■ Data for the task:
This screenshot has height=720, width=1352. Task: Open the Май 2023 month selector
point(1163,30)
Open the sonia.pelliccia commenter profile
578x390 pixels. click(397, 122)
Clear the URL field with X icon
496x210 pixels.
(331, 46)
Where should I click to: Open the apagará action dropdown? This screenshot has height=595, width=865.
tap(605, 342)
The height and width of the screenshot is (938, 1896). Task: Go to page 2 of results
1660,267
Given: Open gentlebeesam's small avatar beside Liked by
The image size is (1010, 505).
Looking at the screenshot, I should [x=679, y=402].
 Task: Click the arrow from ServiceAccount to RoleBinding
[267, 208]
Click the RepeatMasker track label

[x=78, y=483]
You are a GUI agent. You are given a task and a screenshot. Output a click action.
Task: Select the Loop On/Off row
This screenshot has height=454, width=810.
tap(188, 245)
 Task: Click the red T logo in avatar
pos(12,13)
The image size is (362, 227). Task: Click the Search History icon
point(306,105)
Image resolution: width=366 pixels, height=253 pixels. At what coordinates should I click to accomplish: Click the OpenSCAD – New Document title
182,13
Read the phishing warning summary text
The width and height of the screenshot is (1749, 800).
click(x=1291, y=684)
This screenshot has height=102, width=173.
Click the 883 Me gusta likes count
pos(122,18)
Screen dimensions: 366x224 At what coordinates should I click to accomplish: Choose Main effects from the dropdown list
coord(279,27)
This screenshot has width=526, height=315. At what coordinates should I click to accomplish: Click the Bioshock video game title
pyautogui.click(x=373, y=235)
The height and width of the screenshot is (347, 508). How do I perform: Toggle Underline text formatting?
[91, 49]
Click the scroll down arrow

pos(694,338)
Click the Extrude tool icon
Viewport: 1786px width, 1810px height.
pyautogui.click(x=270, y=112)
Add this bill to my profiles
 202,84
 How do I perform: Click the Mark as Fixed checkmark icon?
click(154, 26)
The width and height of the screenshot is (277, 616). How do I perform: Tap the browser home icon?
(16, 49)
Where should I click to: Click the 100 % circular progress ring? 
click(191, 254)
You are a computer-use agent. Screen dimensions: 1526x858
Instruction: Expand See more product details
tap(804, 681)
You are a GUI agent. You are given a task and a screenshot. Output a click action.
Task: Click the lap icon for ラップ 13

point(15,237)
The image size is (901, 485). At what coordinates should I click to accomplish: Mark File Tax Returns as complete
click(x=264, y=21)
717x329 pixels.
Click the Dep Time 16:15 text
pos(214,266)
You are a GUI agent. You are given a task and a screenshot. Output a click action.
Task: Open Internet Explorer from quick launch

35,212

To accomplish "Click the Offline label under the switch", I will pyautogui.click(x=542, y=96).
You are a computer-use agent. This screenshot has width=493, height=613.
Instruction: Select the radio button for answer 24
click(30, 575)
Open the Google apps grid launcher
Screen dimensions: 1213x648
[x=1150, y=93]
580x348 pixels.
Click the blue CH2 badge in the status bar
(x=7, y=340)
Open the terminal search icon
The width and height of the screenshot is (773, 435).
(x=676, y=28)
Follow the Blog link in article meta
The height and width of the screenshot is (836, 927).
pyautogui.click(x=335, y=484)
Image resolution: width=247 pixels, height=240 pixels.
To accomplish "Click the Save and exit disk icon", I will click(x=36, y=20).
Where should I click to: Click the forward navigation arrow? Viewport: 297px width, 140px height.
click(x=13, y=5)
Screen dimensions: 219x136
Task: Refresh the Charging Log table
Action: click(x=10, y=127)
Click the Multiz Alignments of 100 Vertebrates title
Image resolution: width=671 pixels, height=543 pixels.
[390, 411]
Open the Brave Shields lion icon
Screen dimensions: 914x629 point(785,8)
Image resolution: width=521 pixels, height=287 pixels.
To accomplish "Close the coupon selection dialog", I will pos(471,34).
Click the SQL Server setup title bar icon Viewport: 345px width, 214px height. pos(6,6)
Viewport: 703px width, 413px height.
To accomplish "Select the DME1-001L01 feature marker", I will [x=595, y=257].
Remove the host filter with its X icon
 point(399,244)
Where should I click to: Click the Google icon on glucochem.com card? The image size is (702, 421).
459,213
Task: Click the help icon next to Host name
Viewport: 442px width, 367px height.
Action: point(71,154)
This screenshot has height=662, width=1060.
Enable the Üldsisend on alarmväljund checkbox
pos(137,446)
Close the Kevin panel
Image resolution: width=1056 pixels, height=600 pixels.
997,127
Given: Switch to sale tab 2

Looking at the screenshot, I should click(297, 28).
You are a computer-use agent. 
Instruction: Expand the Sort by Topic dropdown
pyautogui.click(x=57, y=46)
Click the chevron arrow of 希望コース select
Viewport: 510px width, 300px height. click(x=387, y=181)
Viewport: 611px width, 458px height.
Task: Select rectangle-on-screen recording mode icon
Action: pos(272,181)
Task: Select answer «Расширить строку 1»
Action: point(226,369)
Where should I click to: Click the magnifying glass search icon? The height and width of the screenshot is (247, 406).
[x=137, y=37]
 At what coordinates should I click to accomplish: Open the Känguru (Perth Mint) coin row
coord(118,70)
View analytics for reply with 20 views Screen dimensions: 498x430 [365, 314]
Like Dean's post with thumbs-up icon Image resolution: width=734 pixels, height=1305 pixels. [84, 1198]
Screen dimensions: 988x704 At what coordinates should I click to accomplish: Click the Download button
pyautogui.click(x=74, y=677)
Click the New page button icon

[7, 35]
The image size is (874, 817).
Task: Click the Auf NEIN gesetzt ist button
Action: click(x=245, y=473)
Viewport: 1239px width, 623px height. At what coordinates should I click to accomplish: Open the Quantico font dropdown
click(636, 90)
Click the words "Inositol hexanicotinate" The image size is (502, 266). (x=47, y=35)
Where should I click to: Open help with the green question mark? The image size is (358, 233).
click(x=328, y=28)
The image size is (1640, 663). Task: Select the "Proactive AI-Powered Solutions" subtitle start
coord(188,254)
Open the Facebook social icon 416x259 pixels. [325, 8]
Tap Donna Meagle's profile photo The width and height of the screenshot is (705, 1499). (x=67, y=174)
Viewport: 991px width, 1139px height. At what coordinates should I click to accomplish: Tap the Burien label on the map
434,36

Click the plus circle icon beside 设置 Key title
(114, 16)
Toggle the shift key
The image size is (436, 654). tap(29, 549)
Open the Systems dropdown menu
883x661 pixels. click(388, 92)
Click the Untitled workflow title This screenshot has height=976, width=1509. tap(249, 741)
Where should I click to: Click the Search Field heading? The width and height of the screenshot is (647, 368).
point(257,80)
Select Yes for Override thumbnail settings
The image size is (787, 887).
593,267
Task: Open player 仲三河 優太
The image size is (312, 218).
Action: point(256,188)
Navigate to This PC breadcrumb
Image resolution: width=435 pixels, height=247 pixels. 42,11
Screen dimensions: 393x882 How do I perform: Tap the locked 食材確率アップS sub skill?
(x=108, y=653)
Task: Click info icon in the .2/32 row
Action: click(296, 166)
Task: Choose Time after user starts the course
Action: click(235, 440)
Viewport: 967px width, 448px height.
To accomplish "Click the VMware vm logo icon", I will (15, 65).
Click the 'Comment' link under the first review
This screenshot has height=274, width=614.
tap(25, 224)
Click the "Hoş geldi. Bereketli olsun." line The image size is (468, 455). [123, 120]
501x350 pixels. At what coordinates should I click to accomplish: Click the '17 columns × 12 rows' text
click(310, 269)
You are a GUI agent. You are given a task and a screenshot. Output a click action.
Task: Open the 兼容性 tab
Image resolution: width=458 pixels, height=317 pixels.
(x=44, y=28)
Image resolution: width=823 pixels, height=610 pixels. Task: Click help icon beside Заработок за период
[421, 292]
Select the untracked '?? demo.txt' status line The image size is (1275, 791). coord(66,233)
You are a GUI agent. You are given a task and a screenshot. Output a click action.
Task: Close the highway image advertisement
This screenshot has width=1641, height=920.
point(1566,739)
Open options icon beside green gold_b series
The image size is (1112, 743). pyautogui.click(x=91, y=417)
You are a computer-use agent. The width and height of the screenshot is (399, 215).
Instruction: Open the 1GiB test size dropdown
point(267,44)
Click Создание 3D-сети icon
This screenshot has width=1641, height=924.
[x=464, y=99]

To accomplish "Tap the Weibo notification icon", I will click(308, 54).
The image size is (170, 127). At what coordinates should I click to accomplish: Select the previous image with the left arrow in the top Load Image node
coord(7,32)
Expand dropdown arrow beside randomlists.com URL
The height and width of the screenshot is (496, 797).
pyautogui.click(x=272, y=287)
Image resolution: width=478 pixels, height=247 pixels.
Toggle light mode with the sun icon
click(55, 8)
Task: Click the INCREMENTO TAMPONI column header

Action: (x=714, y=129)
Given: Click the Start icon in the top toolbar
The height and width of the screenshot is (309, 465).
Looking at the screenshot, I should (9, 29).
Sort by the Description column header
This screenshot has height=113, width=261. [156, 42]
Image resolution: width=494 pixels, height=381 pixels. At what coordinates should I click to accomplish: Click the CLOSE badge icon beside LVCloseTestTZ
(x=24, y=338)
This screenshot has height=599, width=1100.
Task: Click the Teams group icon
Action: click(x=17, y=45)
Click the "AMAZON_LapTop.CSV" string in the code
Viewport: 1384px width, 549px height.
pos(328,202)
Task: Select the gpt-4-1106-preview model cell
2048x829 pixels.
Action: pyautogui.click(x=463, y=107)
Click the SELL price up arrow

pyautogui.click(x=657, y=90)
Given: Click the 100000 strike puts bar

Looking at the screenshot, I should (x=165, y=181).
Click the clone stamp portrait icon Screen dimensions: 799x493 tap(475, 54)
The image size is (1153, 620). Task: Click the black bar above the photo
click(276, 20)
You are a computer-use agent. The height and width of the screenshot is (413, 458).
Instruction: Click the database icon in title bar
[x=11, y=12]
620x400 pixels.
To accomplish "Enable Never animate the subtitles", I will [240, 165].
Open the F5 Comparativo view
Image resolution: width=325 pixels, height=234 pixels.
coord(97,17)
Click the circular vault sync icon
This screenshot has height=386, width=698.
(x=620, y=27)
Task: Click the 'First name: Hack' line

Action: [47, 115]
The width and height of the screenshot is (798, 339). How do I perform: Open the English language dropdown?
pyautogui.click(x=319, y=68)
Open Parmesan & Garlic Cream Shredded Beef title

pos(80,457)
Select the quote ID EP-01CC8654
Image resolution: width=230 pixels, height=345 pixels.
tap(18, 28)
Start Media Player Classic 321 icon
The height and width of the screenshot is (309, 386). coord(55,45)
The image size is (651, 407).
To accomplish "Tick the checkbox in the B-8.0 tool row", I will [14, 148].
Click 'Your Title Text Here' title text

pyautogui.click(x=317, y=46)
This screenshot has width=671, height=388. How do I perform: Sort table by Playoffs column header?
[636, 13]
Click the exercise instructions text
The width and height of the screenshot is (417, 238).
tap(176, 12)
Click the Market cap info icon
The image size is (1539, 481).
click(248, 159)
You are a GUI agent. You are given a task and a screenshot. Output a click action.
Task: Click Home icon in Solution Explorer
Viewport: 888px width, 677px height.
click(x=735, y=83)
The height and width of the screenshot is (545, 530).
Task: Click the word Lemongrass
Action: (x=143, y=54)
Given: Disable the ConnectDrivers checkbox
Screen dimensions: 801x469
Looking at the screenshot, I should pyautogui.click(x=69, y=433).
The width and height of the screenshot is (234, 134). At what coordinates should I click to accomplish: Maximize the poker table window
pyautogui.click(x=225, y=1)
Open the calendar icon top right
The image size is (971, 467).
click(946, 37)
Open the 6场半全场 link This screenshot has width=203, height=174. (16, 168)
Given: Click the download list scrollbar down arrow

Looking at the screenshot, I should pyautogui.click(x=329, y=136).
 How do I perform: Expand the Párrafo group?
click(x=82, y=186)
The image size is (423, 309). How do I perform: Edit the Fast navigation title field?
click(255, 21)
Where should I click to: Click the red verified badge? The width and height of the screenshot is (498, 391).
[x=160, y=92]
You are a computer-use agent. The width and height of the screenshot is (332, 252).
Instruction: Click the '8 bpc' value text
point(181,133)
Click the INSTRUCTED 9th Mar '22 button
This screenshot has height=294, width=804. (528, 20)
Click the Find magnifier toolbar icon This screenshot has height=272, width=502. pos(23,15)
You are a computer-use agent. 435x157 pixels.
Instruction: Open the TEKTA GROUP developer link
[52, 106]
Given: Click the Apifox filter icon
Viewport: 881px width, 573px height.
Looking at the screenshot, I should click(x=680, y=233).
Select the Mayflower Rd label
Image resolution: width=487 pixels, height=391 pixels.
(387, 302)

■ Work order:
Return all lines from the data above with "toolbar" in them.

■ Response for this exercise:
Given: Click the Start icon in the top toolbar
Click the Find magnifier toolbar icon This screenshot has height=272, width=502. pos(23,15)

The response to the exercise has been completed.